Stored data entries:
----------

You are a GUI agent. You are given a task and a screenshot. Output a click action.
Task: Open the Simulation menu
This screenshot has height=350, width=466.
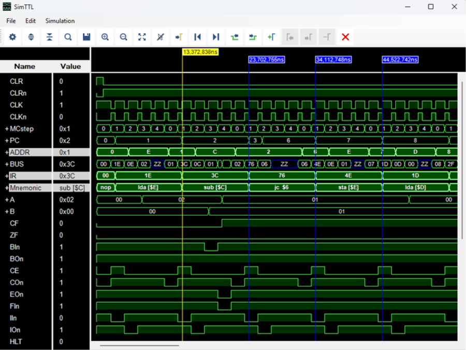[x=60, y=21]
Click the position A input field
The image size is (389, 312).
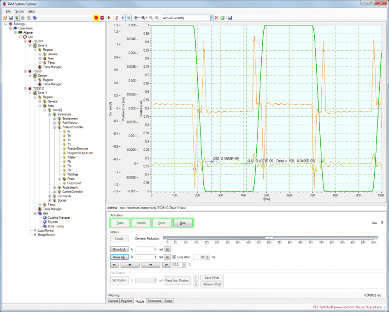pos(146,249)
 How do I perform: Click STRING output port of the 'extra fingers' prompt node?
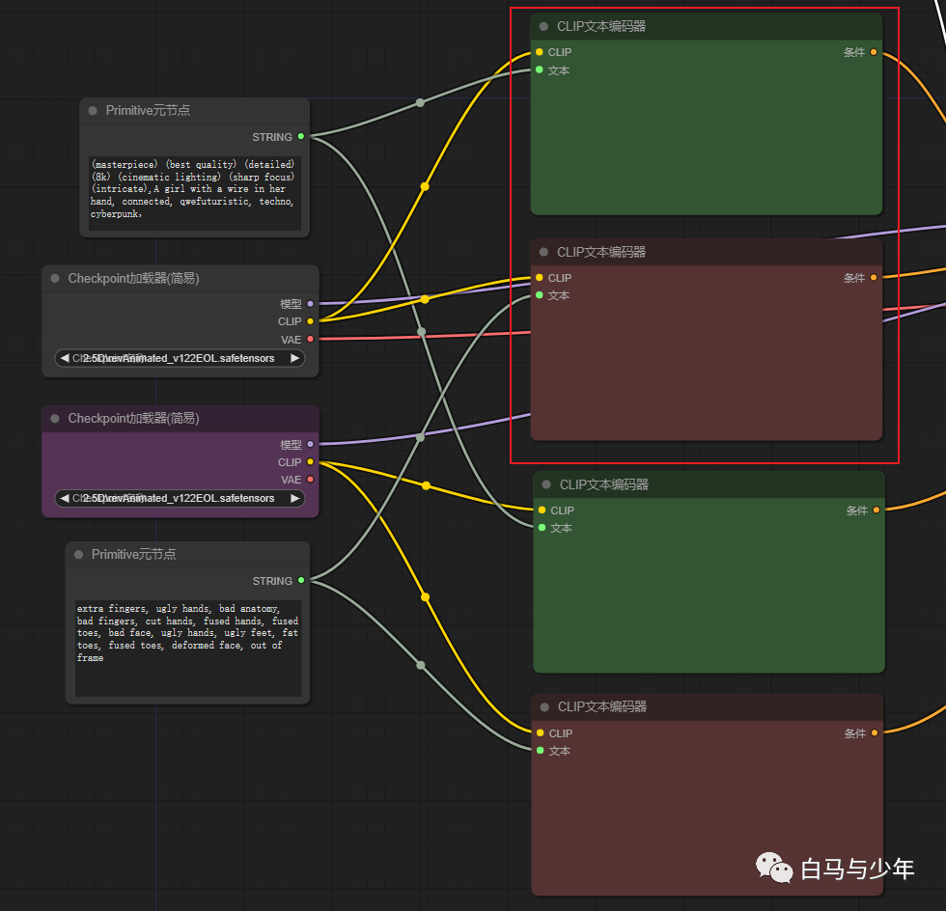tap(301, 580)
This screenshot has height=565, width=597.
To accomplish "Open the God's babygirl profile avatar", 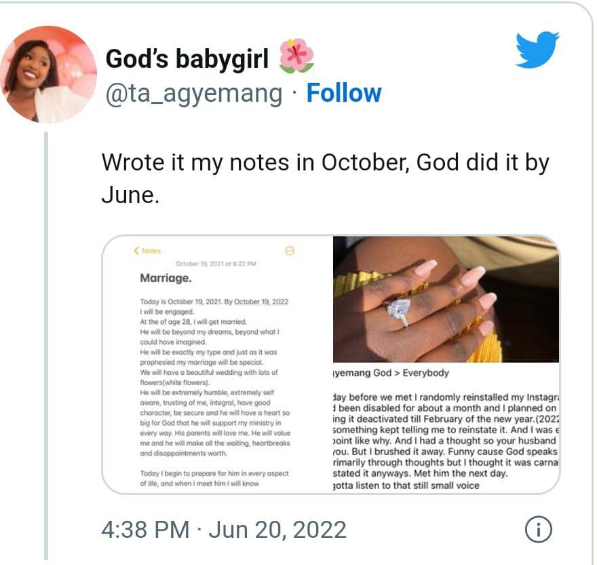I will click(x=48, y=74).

----------

### ACTIVITY
Since the pictures are not part of the copy, please transcribe only the lines above from the one with "Task: Open the Simulation menu" through the one with "This screenshot has height=565, width=597.", exactly and with both ends.

### REPLY
Task: Open the Simulation menu
This screenshot has height=350, width=466.
[x=60, y=21]
Click the position A input field
The image size is (389, 312).
pos(146,249)
 How do I perform: Click STRING output port of the 'extra fingers' prompt node?
tap(301, 580)
This screenshot has height=565, width=597.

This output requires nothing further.